The problem was not the AI. The problem was the prompt.

When the manager rewrote the prompt — including the actual claims fields, the validation rules, the NZ-specific business logic around CoverNZ levies, and a specific output format — the AI produced 23 high-quality test cases in 40 seconds. The only difference was the prompt. The AI was the same. The model was the same. The company's subscription had not changed. The tester's access had not changed.

This is the most important lesson in the CT-GenAI syllabus: AI does not fail because it is a bad tool. It produces poor output because it receives poor input. The model has no knowledge of your system, your business rules, or your team's standards unless you tell it. Every gap in your prompt is a gap the model fills with a plausible-sounding guess — and in testing, a plausible-sounding guess is worse than no test case at all.

Prompt engineering is not a dark art reserved for AI specialists. It is a testable, learnable skill built on the same discipline that makes you a good tester: precision, completeness, and clarity of specification. You have already been writing prompts your entire career — you called them acceptance criteria.

From the field

A Wellington-based test team at a Crown entity were rolling out an AI assistant to help generate test cases for their online licensing portal. After two sprints they declared it "useless" and reverted to manual writing. When a lead tester reviewed their prompt history, every prompt was a single sentence: "write tests for the renewal form". No fields. No validation rules. No mention of the RealMe authentication step or the NZ Business Number format. The model had no choice but to invent plausible-sounding inputs — none of which existed in the actual system.

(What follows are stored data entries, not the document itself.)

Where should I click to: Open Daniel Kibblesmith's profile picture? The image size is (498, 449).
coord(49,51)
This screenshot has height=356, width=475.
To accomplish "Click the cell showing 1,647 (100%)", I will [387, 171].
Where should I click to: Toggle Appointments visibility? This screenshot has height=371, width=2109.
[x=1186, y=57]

The turnaround came when the team adopted the NZ government's Algorithm Assessment Framework principle of explicit context: treat the AI as a new contractor on day one who has never seen your system and has no access to your documentation unless you paste it in. Once they embedded the actual field spec and Revenue NZ number validation rules directly in the prompt, first-draft quality jumped from roughly 30% usable to over 80% within a week. The discipline that fixed their prompts was the same discipline they already applied to writing acceptance criteria: specify everything, assume nothing.

2 The Rule

A prompt is an instruction to an AI model. Prompt engineering is the deliberate craft of structuring prompts to get accurate, relevant, and useful output. For testers, this is the most practical skill in the CT-GenAI syllabus — it directly determines the quality of every AI-assisted test artefact you produce.

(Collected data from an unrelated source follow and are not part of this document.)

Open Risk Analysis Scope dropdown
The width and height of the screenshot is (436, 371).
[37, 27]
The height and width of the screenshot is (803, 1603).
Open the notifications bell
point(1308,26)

A well-engineered prompt is not longer; it is more precise. It eliminates ambiguity, supplies context the model cannot infer, and specifies the exact output format your workflow needs. The difference between a vague prompt and a structured one is not effort — it is discipline.

3 The Analogy

Analogy

Writing a prompt is like writing an acceptance criterion.

A vague acceptance criterion — "the form should work" — produces useless test cases. A specific one — "when a user submits an Revenue NZ number with fewer than 8 digits, the system must display the error message 'Revenue NZ number must be 8 or 9 digits'" — produces precise, verifiable tests. The same discipline that makes you a good tester makes you a good prompter. Specificity is the tool. Ambiguity is the enemy. You already know this. You just have not applied it to AI interactions yet.

4 Prompt Structure

CT-GenAI-2.1.1 defines six components of a well-structured prompt. Each component eliminates a different class of ambiguity. Together they give the model everything it needs to produce output you can actually use.

Component	What it does	Example
Role	Sets the AI's expertise and perspective	"You are a senior tester specialising in NZ financial services"
Context	The system, technology, and business domain	"The system is an Harbour Bank online banking portal built on React with a .NET backend"
Instruction	The specific task to perform	"Generate boundary value test cases for the password reset flow"
Input data	The spec, user story, or field definitions	Paste the actual user story or field list here
Constraints	NZ-specific rules, format restrictions, limits	"Passwords must meet NZ government NZISM guidelines, minimum 16 characters"
Output format	How you want the result delivered	"Output as a Gherkin Feature file with Given/When/Then"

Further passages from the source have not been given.